Source document »

One type of function we have already written is an anonymous function. These are functions that are not saved or given a name. These functions typically exist if we want to input a function argument to another function but we don’t want to save that function for future use. For example, in the following code, we use the apply() function on a data frame to find the proportion of observations that are NA for each column. Note that since the function is so short, it is easy enough to define within the apply() function call by just including the code for what is returned. For functions with more than one line, you would not want to use an anonymous function and would need to define the function.

df <- data.frame(x1 = c(NA, 1, 1, 0),
                 x2 = c(0, 1, 0, 0),
                 x3 = c(0, 0, NA, NA))
apply(df, 2, function(x) sum(is.na(x)) / length(x)) 
#>   x1   x2   x3 
#> 0.25 0.00 0.50

18.1 Components of a Function

To start storing functions, we need to give them a name and define their input (arguments) and output (return values). To do so, we assign a function name to a function object as shown in the following code. This example function has two arguments arg1 and arg2 and returns output.

function_name <- function(arg1, arg2){
  code to compute output from arguments
  return(output)
}

Take a look at the following simple function. The name of this function is say_hello, and there is no input (arguments) or output (return values) associated with this function. Instead, it just prints out a hello statement.

say_hello <- function(){
  print("Hello!")
}

Running the previous code creates an object called say_hello of the class function. We can run this function by calling it using empty parentheses (since there are no input arguments).

class(say_hello)
#> [1] "function"

say_hello()
#> [1] "Hello!"

We can add to this function by instead adding our first argument called name which is a string and then printing “Hello, [name]!”. In the next code chunk, we use the paste0() function which concatenates the string arguments into a single string.

say_hello <- function(name){
  print(paste0("Hello, ", name, "!"))
}
say_hello("Weici")
#> [1] "Hello, Weici!"

18.1.1 Arguments

Arguments are inputs passed to functions so that they can complete the desired computation. We can also have default values for these arguments. In this case, those arguments do not have to be specified when calling the function. For example, rnorm(10) uses the default value for the mean to understand which distribution we want to use. In the following function, we find the Euclidean distance from a given (x,y,z) coordinate and the origin (0,0,0) with a default value of zero for all values.

dist_to_origin <- function(x = 0,y = 0,z = 0){
  return(((x - 0)^2 + (y - 0)^2 + (z - 0)^2)^(0.5))

List of tasks »
(a) Copy the passage on writing R functions from "apply(df, 2, function(x)" up to and including "return(output)".
(b) Answer these questions using the passage on writing R functions:
(i) What does the apply() example find for each column of the data frame?
(ii) What does the paste0() function do?
(iii) What default value does dist_to_origin give to its x, y and z arguments?
(c) Carry on the passage on writing R functions from the point where it stops.

Recorded data »
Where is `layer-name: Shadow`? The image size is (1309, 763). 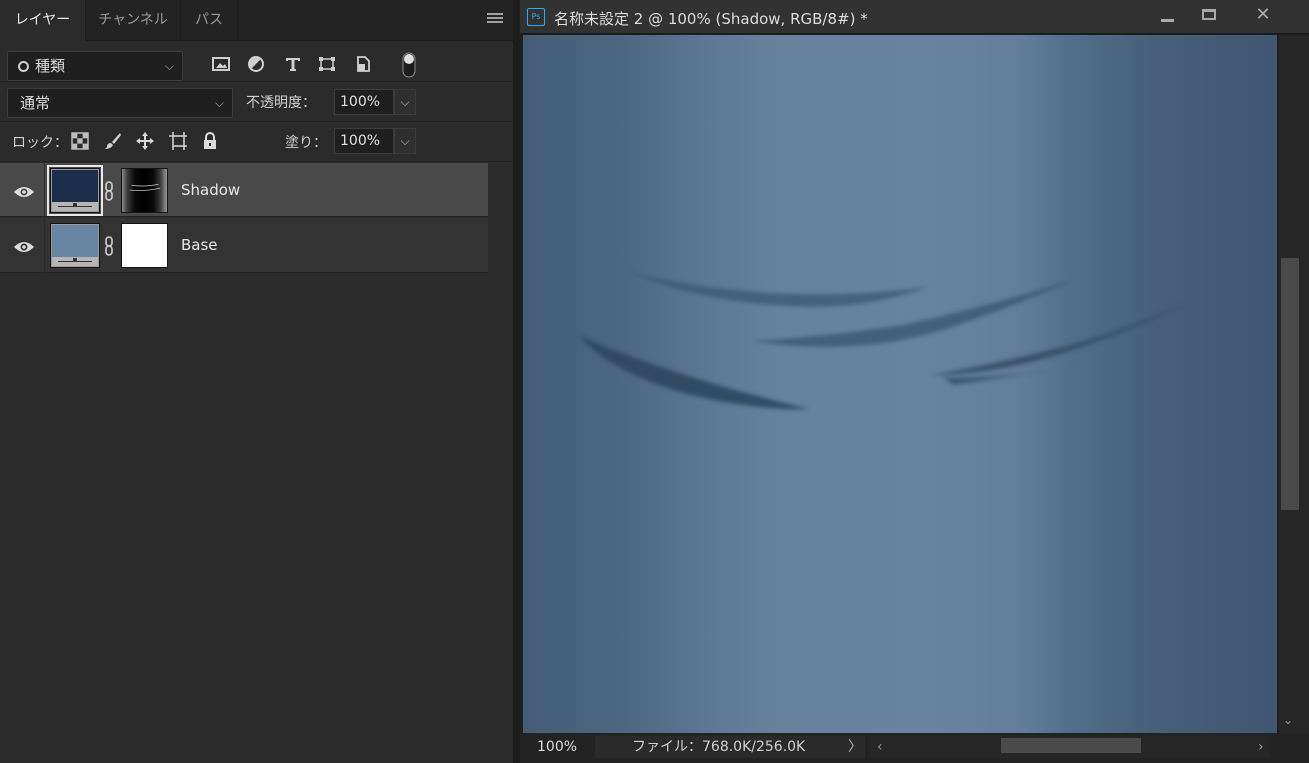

Answers to the exercise »
(a)
apply(df, 2, function(x) sum(is.na(x)) / length(x)) 
#>   x1   x2   x3 
#> 0.25 0.00 0.50

18.1 Components of a Function

To start storing functions, we need to give them a name and define their input (arguments) and output (return values). To do so, we assign a function name to a function object as shown in the following code. This example function has two arguments arg1 and arg2 and returns output.

function_name <- function(arg1, arg2){
  code to compute output from arguments
  return(output)

(b)
(i) The proportion of observations that are NA.
(ii) It concatenates the string arguments into a single string.
(iii) Zero.

(c)
}

If we call this function with no arguments, it uses all the default values.

dist_to_origin()
#> [1] 0

However, if we call the function with one argument, the function assumes this first argument is x. Similarly, it assumes the second value is y and the third value is z. If we want to give the arguments without worrying about the order, we can specify them using their names (see the last line in the following code chunk).

dist_to_origin(1)
#> [1] 1
dist_to_origin(1, 2)
#> [1] 2.24
dist_to_origin(1, 2, 3)
#> [1] 3.74
dist_to_origin(y = 2, z = 3)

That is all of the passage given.